■ INSTRUCTIONS FOR THE TASK
Could the data below be printed out exactly, with the pictures left out?

────────────────────

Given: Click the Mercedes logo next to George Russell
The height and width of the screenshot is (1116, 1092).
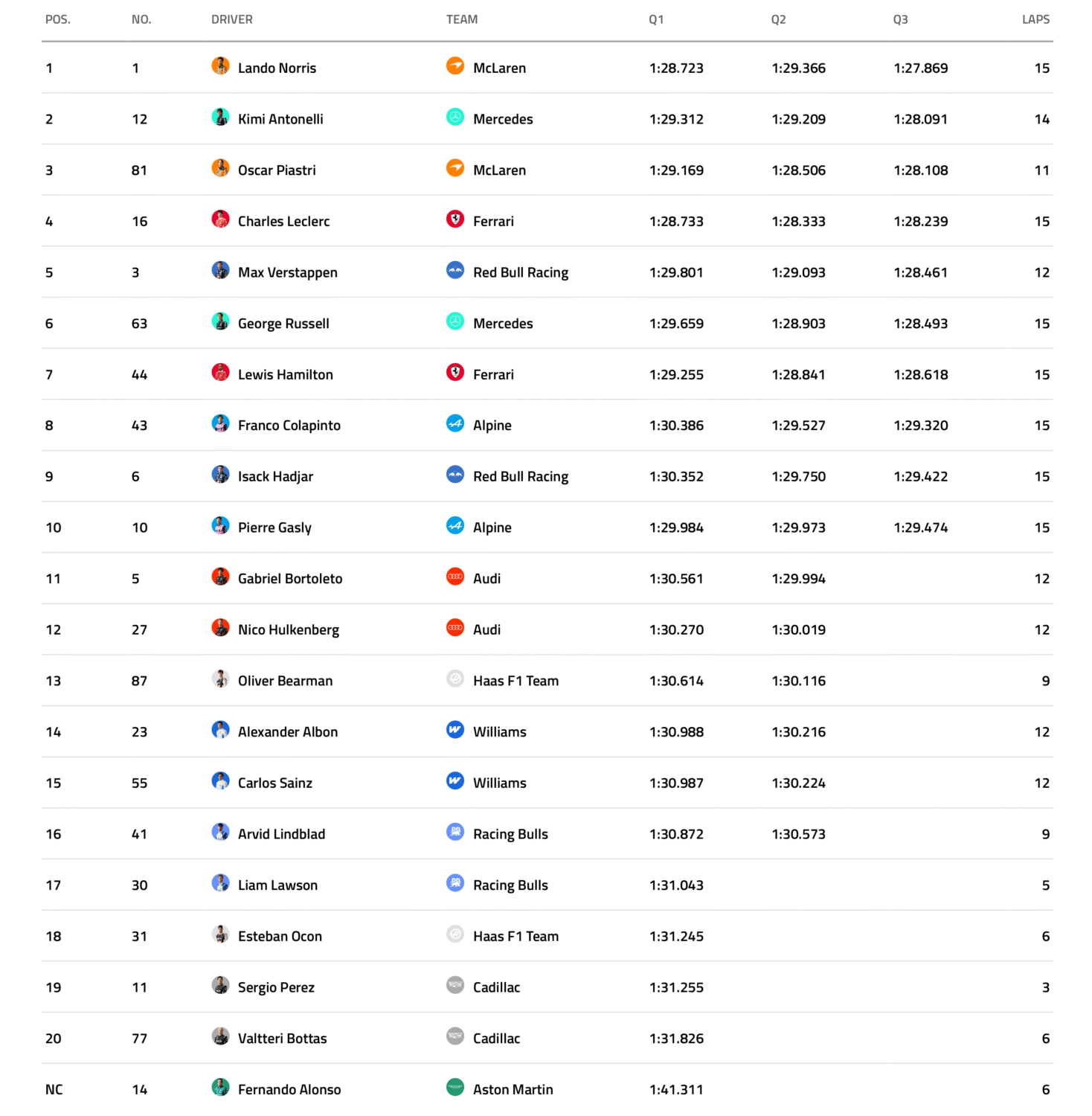Looking at the screenshot, I should click(x=455, y=321).
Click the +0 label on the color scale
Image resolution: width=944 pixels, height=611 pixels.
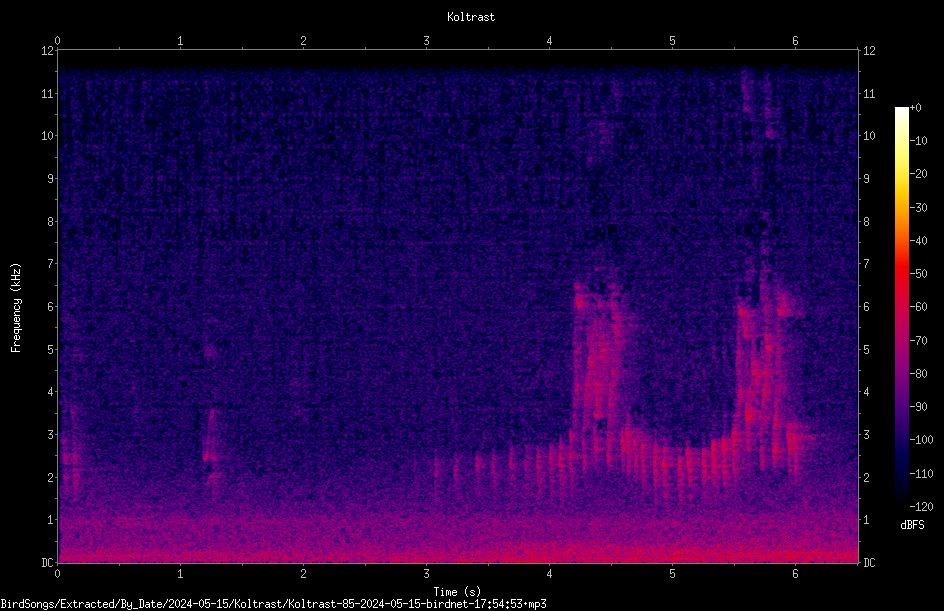916,108
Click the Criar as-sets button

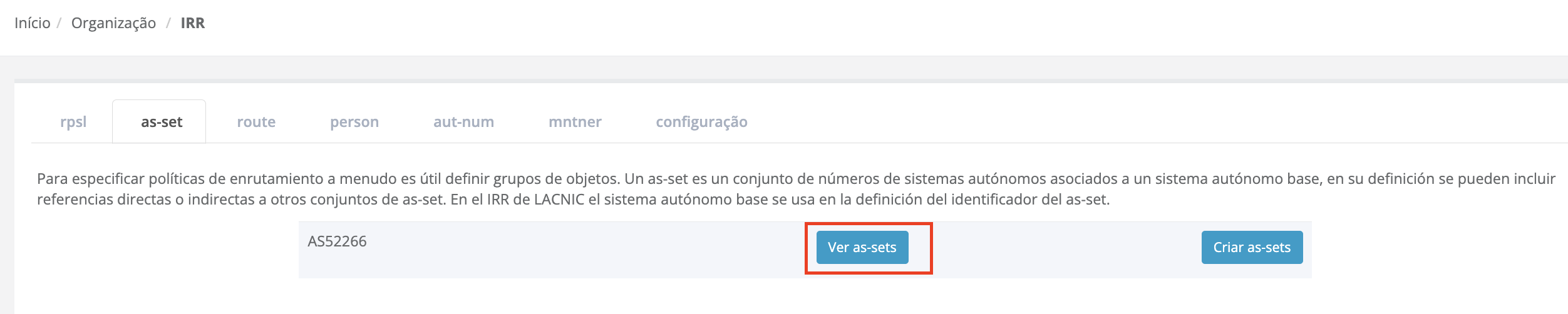[x=1252, y=248]
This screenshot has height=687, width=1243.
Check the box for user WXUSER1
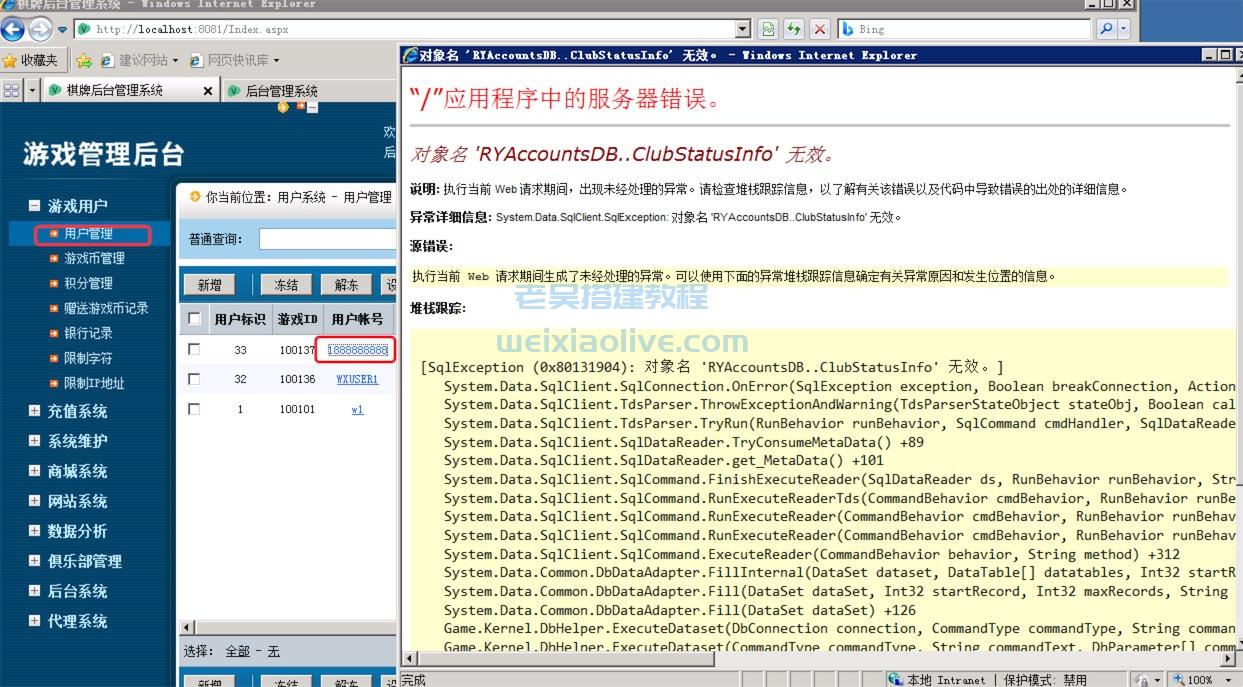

────────────────────

■ TASK OUTPUT
Given: Click the Mercedes logo next to George Russell
The height and width of the screenshot is (1116, 1092).
Looking at the screenshot, I should click(x=455, y=321).
Click the +0 label on the color scale
Image resolution: width=944 pixels, height=611 pixels.
916,108
Click the Criar as-sets button

[x=1252, y=248]
This screenshot has height=687, width=1243.
Check the box for user WXUSER1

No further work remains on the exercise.